# What the task asks
In the greenhouse passage below, copy the part that begins at the words "The rapid changes" and stops after the words "and light conditions.", substituting "rising temperatures" for "global warming".

# Text provided

__________

The rapid changes in climate due to the effect of global warming cause a decrease in productivity in agricultural activities. In the 1500s, Daniel Barbaro built the first known greenhouse in history. Greenhouses are suitable environments for growing plants that can provide controllable air, water, heat and light conditions.
In greenhouses, heaters are used to balance the heat, electric water motors for irrigation, fans are used to regulate humidity and to provide pollination. With the development of technology, the producer can follow the status of the greenhouse with his phone from anywhere and can do the work that needs to be done. The general name of this technology is Internet of Things (IOT).
Special sensors are used to measure temperature, humidity and oxygen content in greenhouses. In addition, special sensors measuring soil moisture are used to decide on irrigation. Electronically controlled drip irrigation systems are used to increase irrigation efficiency.
In this project, we will prepare a simple greenhouse with IOT technology and PicoBricks. We will use PicoBricks with the ESP8266 wifi module in this greenhouse. In this way, we will turn the greenhouse into an object that we can track over the Internet.
Details and Algorithm
The greenhouse model you will prepare will include a soil moisture sensor, and a DHT11 temperature and humidity sensor hanging from the top. A submersible pump will be placed in the water tank outside the model, and the hose coming out of the end of the pump will go to the ground in the greenhouse. Picoboard will be placed in a suitable place outside the greenhouse model.
When Picobricks starts, it starts to broadcast wifi thanks to the ESP8266 wifi module. When we enter the IP address of Esp8266 from the smart phone connected to the same network, we encounter the web page where we will control the Greenhouse. Here we can see the temperature and humidity values. If we wish, we can start the irrigation process by giving the irrigation command.

__________

# Raw data
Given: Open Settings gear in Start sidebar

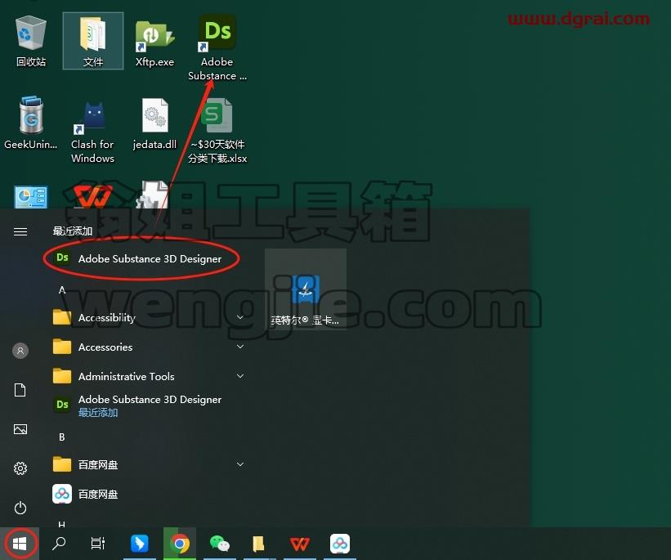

__________

# Answer for the task
The rapid changes in climate due to the effect of rising temperatures cause a decrease in productivity in agricultural activities. In the 1500s, Daniel Barbaro built the first known greenhouse in history. Greenhouses are suitable environments for growing plants that can provide controllable air, water, heat and light conditions.